- Sarah.
Vagando.
Estou vagando como uma sonâmbula desde o momento em que o carro capotou, horas atrás eu imagino, mais perdida do que um estrangeiro em terra de ninguém. Minha cabeça lateja a cada segundo, tem sangue saindo de lugares que não consigo identificar.
Se alguém me visse agora, poderia facilmente confundir com um deles.
Os meus pés doem, me obrigando a parar. Tem uma pequena construção de pedra adentrando um pouco as margens do asfalto, e dirijo-me para ela. No primeiro canto que encontro, me sento, não sabendo se é a parede que me segura ou se eu que seguro a parede, a sensação é semelhante a embriaguez, tudo gira. Como eu havia aguentado fazer aquele caminho todo até ali?
Piscadela após piscadela, já é dia novamente.
Olho para minhas pernas e vejo que estou sem um tênis, isso explicava o tamanho da dor que sentia na sola dos pés, e as minhas roupas estão destruídas e cheias de sangue parcialmente seco. Tem um gosto podre vindo de dentro da minha boca e sua origem só pode ser o encontro de ontem com aquele doente. A chance de eu estar infectada pelo vírus é de cem por cento.
Volto a ficar de pé, indo em direção à autoestrada novamente. Meu caminhar é vagaroso e certamente levarei um século até chegar ao meu destino, se sobreviver até lá, é claro.
Sem comida e com o efeito da adrenalina passando, a mortalidade se torna real como nunca antes, um passo após o outro só me levam a derramar lágrimas atrás de lágrimas, cheia de dor e rancor por ter tido a ideia estúpida de parar naquela droga de posto de gasolina.

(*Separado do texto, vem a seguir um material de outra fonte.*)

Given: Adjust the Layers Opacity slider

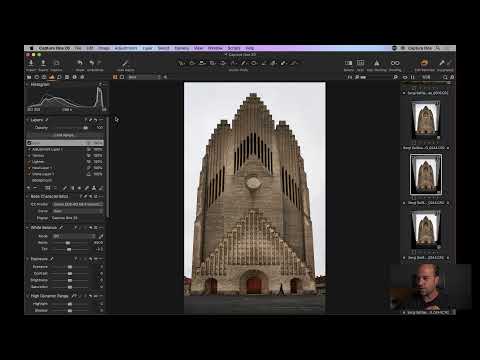Looking at the screenshot, I should [x=71, y=128].
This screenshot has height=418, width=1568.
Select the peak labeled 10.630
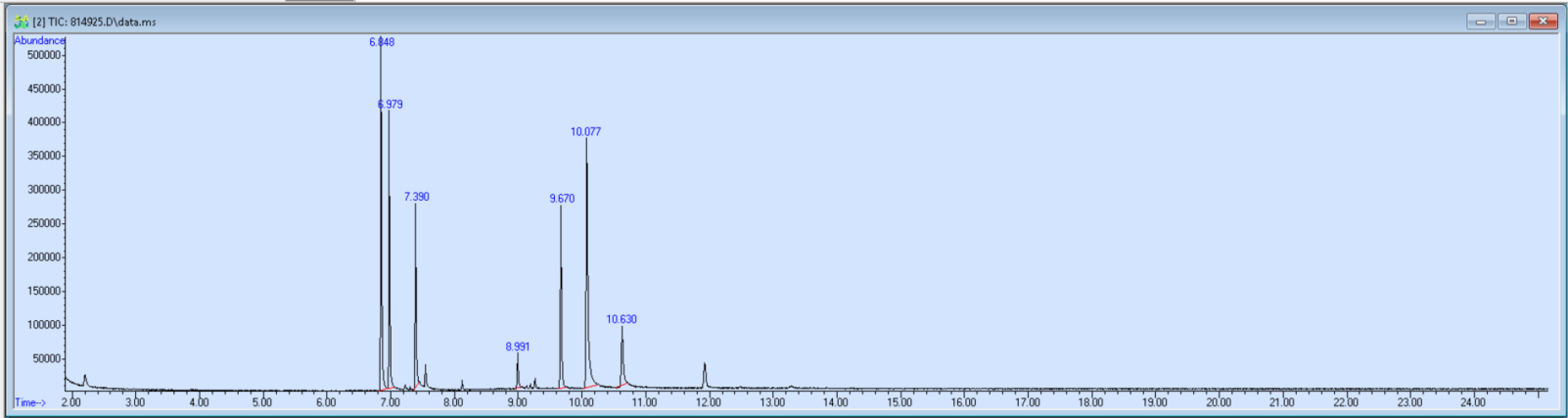(622, 319)
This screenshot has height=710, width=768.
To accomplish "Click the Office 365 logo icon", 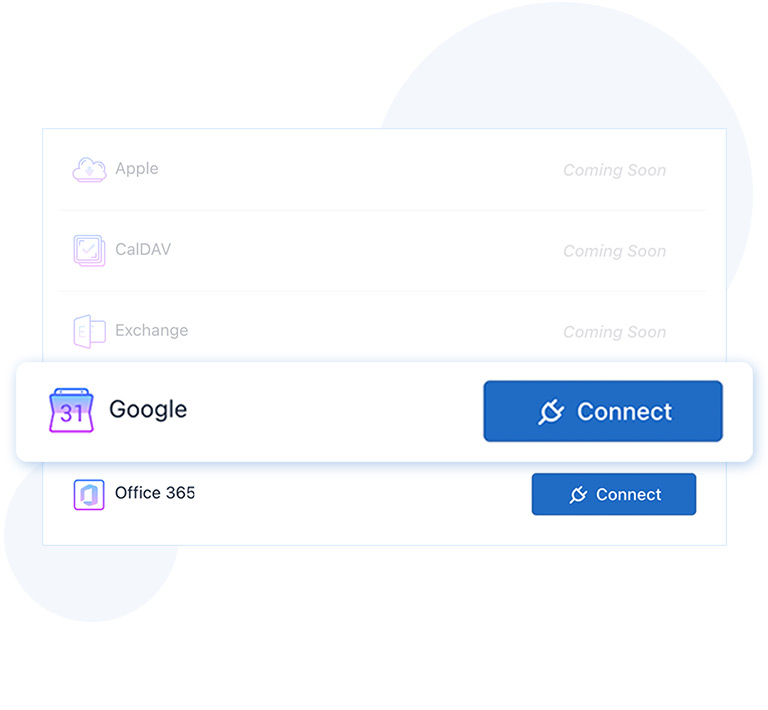I will 89,495.
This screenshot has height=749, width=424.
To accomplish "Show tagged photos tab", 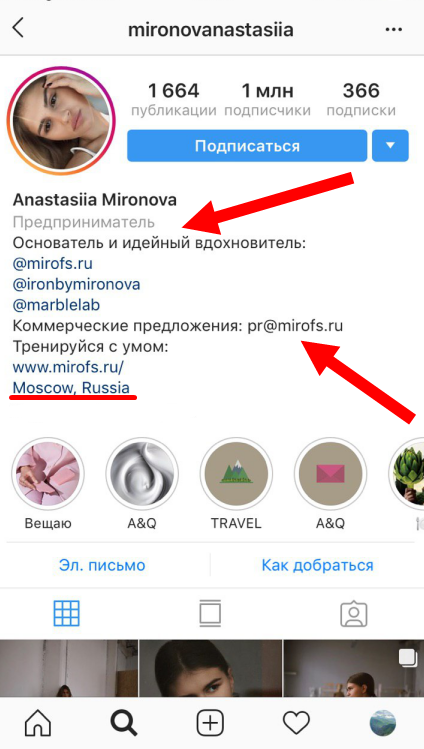I will tap(354, 614).
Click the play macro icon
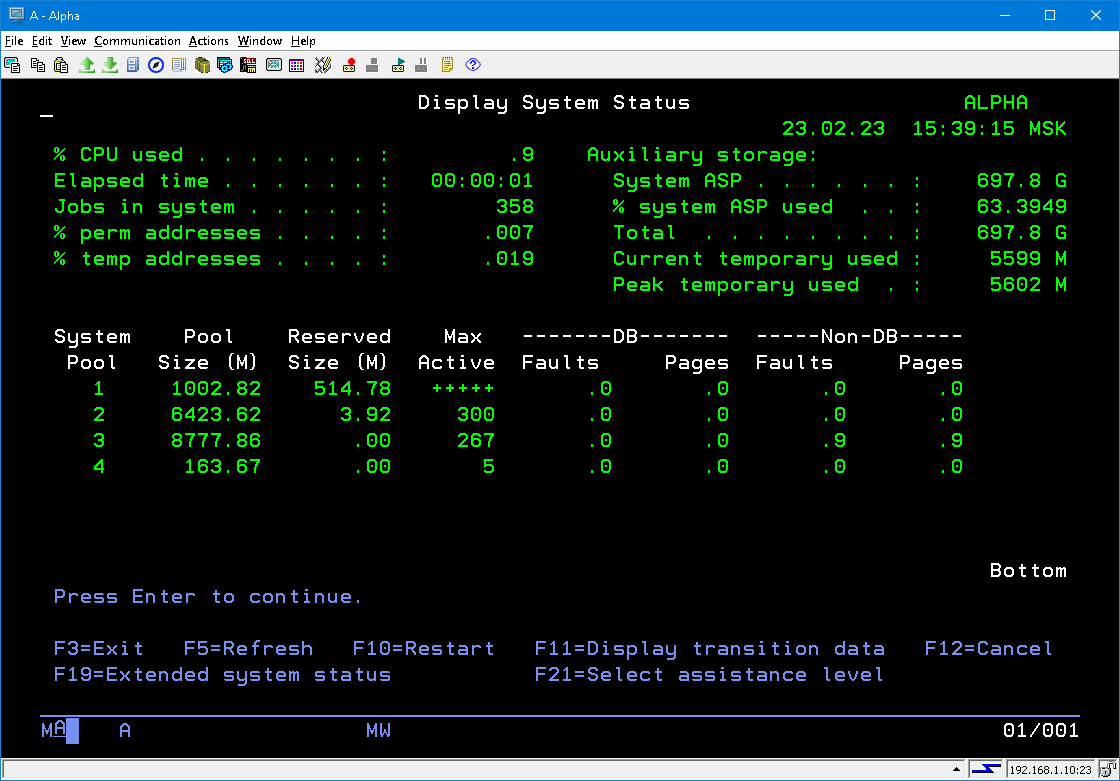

Lembro mais uma vez do som de Sarila ganindo ao ser lançada, da forma como gritava de dor dentro do veículo no momento em que recobrei a consciência, nada nunca me despedaçou tanto quanto isso. Eu imediatamente me recordo da primeira vez que a segurei, um filhote minúsculo e peludinho, de olhos castalhos que derreteram todo o meu coração.

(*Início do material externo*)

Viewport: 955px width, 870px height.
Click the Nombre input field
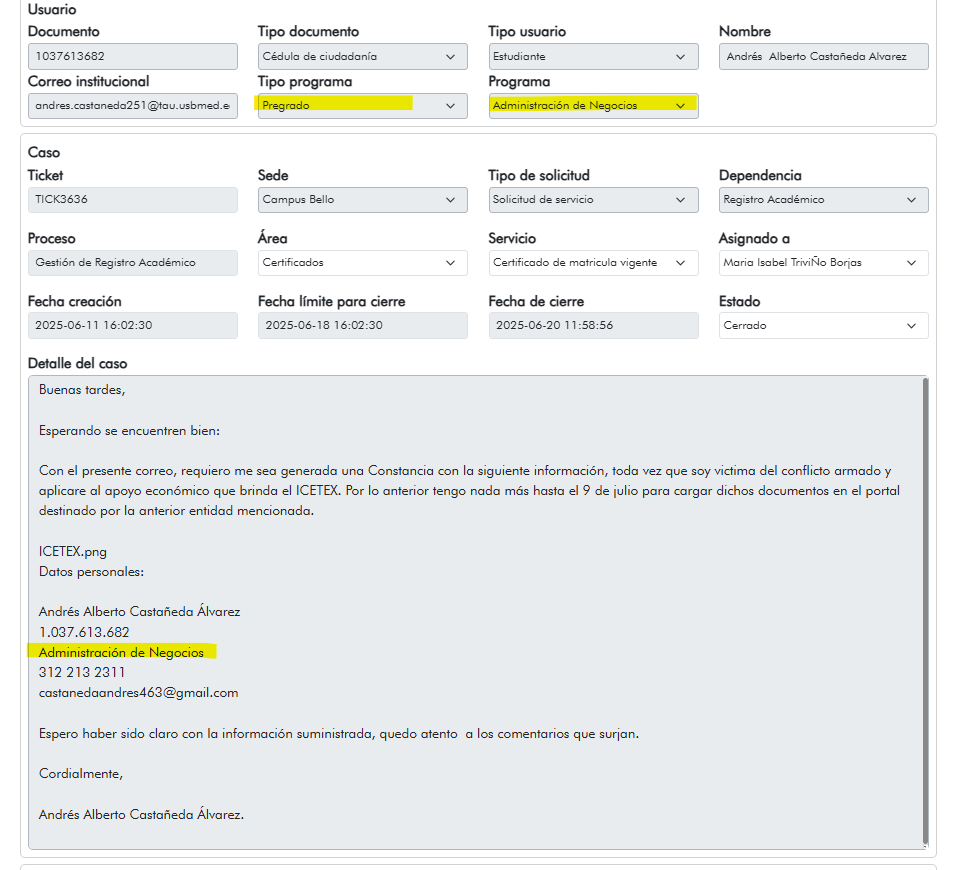pyautogui.click(x=823, y=56)
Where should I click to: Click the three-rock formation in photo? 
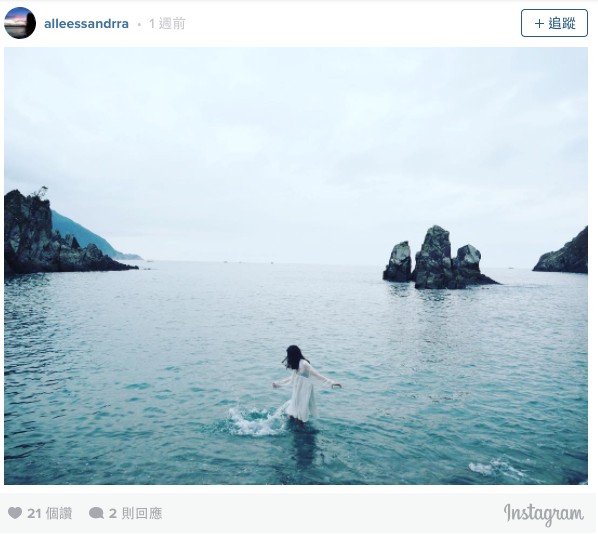pyautogui.click(x=439, y=258)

¨ - Augusto, olha ela - me derreto ao pegar o pequeno filhote.
- É feia que dói.
- Cala boca, é perfeita. - abraço-a, beijando sua cabeça. - Você vai para casa com a gente dona Sarila. ¨
Doeu lembrar que além de perder Augusto agora eu a perdi também.
- Merda, merda. - choramingo, fungando inutilmente.
Tocando a testa, sinto que não vou aguentar caminhar mais sem comer ou beber algo. Estou fraca e completamente debilitada. Indo em direção as árvores da beirada da estrada, observo os musgos e cogumelos que crescem ao longo de seu tronco e raízes. A chance de comer algo venenoso ou alucinógeno é simplesmente absurda, porém preciso arriscar.
Arranco alguns e jogo diretamente na boca, visualizando uma ou duas unhas quase arrancadas. Levo o pulso ao rosto, impedindo que cuspisse o que mastigo. Cantarolo e penso em coisas completamente desconexas com a realidade para finalmente conseguir engolir. Como Deus, se ele existia, poderia permitir que coisas tão horríveis acontecessem assim? Dizem que quando nos questionamos sobre onde erramos, geralmente os erros não são nossos pois nós sabemos exatamente onde e quando erramos. Então, Deus, onde foi que eu errei pra merecer tudo isso?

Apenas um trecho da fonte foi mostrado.